Japan from the inside out

Zen gardens

Posted by ampontan on Thursday, March 20, 2008

AN E-MAIL MESSAGE just came in from Clare G., with a link to an article at a site called Pro Traveller (“Travel hacks for the savvy traveller”). As you can tell from the title, the site provides information on tourism and travel. The article Clare brought to my attention is titled Top 20 Zen Gardens from Around the World, which you’ll find here. The title is a bit misleading–19 of the gardens are in Japan, with the sole exception located in Portland, Oregon.

Don’t let that stop you from checking out the article, however. The photographs are excellent, there are links to more photos, and there is an informative paragraph describing each of the gardens. The one I want to visit is the moss garden at Saiho-ji in Kyoto. Thanks to Clare for passing along the link!

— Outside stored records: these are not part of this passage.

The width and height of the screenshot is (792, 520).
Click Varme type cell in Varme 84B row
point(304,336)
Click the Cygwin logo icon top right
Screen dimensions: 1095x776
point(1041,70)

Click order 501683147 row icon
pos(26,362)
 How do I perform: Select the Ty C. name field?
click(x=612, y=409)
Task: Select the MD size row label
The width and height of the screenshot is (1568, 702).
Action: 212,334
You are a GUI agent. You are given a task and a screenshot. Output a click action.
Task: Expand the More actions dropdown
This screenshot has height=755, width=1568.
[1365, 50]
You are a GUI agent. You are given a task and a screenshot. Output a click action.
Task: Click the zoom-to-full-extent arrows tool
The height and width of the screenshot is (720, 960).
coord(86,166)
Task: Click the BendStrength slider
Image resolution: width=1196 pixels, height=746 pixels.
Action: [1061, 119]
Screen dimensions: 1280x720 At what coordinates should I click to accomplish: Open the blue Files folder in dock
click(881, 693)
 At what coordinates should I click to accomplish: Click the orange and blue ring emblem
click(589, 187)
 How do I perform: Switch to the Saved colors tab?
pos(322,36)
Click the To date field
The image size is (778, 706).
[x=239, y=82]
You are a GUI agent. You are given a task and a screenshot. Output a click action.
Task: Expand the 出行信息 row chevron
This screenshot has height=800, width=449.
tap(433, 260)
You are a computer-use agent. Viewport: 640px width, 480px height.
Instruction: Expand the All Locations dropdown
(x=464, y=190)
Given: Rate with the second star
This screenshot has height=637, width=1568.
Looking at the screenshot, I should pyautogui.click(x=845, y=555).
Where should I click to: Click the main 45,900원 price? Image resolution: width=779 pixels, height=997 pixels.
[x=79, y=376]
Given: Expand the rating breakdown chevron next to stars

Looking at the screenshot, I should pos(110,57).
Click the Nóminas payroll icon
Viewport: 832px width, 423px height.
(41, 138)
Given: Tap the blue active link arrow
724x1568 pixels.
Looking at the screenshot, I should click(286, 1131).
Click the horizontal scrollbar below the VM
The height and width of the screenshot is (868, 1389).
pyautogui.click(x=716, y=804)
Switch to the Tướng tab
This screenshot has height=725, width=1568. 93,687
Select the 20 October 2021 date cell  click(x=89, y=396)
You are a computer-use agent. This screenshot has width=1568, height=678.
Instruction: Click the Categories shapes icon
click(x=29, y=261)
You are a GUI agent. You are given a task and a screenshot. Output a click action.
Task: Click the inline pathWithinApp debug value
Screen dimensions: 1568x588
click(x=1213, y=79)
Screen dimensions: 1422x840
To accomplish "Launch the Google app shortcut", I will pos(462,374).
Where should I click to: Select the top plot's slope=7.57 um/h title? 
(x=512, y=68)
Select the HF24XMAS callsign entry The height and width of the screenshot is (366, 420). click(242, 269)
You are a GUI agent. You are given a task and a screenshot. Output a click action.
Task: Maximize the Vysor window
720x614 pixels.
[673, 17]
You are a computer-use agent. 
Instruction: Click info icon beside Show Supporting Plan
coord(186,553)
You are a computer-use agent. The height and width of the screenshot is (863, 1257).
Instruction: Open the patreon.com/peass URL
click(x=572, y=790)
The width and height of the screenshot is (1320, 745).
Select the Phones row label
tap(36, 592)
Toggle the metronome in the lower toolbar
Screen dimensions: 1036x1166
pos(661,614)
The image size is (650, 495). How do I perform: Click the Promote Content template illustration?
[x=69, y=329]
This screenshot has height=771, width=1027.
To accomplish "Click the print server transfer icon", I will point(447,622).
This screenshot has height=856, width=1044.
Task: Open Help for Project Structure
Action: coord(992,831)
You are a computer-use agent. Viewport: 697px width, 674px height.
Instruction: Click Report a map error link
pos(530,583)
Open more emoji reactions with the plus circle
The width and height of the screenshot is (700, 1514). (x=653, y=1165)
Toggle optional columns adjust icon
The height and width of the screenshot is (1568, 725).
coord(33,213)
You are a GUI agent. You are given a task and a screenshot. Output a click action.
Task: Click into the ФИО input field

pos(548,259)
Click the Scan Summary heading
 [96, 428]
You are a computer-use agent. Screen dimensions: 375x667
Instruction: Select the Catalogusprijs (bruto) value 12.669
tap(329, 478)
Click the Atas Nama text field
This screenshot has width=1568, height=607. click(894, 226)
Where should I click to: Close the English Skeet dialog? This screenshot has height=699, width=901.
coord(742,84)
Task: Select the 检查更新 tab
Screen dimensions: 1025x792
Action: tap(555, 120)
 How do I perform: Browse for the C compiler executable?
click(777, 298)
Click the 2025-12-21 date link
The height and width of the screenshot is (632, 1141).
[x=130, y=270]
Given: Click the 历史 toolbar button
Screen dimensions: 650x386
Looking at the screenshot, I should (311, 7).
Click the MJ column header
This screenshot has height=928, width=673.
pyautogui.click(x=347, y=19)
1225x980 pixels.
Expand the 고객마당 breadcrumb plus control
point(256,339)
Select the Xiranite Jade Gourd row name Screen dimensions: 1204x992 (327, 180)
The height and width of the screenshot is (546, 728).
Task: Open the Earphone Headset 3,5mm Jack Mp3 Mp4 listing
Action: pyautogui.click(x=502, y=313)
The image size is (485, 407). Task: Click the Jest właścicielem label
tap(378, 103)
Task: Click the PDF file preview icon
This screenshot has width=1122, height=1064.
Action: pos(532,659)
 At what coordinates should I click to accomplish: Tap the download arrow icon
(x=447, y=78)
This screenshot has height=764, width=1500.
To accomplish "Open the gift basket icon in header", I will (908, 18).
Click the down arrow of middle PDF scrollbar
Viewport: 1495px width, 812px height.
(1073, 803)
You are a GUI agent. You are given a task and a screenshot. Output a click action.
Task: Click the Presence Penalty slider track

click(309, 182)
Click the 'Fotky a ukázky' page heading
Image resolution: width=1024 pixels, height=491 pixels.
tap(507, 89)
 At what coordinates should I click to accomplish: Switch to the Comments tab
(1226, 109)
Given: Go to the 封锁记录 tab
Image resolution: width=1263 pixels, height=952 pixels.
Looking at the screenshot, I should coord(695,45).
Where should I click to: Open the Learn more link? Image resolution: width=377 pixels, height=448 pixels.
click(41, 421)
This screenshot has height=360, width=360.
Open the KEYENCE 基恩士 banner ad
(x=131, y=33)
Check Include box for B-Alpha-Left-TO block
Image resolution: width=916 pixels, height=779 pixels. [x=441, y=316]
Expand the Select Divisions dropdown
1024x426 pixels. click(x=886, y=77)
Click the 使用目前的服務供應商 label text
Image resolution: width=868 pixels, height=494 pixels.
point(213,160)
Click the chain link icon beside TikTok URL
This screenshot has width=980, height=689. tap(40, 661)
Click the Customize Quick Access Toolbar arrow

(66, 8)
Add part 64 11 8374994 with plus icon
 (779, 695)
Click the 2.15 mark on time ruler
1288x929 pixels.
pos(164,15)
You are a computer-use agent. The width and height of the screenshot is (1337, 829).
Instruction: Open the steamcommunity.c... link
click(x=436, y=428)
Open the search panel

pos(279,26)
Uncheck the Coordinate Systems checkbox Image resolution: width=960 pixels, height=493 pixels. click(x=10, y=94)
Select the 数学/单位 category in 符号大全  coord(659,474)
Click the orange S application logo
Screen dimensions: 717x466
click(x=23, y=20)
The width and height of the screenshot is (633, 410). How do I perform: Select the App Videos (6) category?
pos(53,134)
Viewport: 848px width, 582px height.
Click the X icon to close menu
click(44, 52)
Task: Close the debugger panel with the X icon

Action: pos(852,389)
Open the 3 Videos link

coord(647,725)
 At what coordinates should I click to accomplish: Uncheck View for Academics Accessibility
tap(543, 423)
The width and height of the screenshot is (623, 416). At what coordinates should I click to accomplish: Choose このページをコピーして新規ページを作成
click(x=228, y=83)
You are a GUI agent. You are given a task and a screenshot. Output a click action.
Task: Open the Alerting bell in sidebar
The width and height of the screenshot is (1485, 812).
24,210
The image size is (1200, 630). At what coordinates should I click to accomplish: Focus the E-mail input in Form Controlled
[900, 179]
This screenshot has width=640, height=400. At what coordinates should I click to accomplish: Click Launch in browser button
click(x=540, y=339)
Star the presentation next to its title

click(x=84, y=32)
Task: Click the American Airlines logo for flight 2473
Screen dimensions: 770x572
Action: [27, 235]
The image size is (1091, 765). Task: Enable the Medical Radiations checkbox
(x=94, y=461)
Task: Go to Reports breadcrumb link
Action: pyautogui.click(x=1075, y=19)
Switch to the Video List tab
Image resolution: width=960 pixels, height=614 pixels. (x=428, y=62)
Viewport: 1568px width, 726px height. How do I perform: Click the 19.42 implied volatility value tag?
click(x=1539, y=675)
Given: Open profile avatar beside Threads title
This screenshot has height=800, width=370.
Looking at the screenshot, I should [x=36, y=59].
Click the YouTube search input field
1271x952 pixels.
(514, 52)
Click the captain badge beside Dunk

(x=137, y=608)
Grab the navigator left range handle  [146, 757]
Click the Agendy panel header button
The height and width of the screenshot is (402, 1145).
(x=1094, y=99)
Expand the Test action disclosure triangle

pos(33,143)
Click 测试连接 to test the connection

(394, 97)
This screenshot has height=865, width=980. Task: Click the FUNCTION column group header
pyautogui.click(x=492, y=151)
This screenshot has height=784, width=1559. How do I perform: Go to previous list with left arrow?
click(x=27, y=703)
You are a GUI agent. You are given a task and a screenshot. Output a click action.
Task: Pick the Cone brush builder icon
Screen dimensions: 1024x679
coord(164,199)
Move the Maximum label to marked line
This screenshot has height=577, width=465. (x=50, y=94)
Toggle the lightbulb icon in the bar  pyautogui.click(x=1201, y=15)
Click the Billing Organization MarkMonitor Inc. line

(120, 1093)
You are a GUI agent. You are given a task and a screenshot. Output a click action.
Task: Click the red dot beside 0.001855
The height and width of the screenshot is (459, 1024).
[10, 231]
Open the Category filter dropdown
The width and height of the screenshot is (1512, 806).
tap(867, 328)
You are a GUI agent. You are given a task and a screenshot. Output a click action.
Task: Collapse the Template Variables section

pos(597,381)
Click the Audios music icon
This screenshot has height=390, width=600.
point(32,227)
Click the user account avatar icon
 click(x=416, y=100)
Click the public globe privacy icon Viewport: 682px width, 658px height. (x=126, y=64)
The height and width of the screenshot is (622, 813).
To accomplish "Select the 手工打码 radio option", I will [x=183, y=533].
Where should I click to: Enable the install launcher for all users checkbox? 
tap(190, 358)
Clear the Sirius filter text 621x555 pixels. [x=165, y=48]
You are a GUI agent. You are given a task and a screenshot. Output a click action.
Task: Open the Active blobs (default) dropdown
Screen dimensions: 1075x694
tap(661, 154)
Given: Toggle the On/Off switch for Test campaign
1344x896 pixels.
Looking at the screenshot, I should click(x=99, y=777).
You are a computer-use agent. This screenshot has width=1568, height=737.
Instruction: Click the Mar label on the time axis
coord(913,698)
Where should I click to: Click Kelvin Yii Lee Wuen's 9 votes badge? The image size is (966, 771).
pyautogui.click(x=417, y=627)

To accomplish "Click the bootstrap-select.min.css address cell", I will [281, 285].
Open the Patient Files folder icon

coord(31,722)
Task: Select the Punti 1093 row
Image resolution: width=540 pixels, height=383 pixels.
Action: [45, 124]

3 Responses to “Zen gardens”

  1. Paul said

    I’m moving to Oregon the first chance I get. With all the Japanese stuff that I hear about over there, it’d be like having a taste of Japan, except there’s no sales tax and you can legally own and carry a gun.

  2. Overthinker said

    I suspect the Saihoji is more expensive than it’s worth. Nice moss, true, but the entry ‘donation’ is ear-bleeding.
    (Wiki):Until 1977, the temple was open to admission by the general public, but currently, visitors are admitted only by prior application (by return postcard), and the fee to visit the temple (¥3,000) is the highest in Kyoto. Before being permitted access to the garden, visitors must engage in up to two hours of zazen and the hand-copying or chanting of sutras. It is said that these regulations were put into place in order to protect the delicate moss from the hordes of tourists that plagued the temple prior to 1977.
    Fair enough to protect their garden, but ouch. You’d really need to love moss. I’ll stick to the burgers….

  3. Ken said


    NHK World seems broadcasting about Zen in a TV program titled ‘Begin Japanology.’ as follows.
    Though I have not entered Koke-Dera, Ryou-An-Ji is the most authentic, I suppose.
    It is famous for the puzzle that all rocks are not seen from any angle but I think the style of borrowed outer scenery cut by both sides wall/pillow, roof and floor line like a picture is very Japanese on living with nature as is.
    By the way, Princess Grace of Monaco made Japanese garden in their palace but I wonder if it is not Zen style.
    FYR; Richard Gere is Buddhist (so he is protesting about Tibet) and brought back the prayer temple made for a film by Kurosawa to his garden in the US.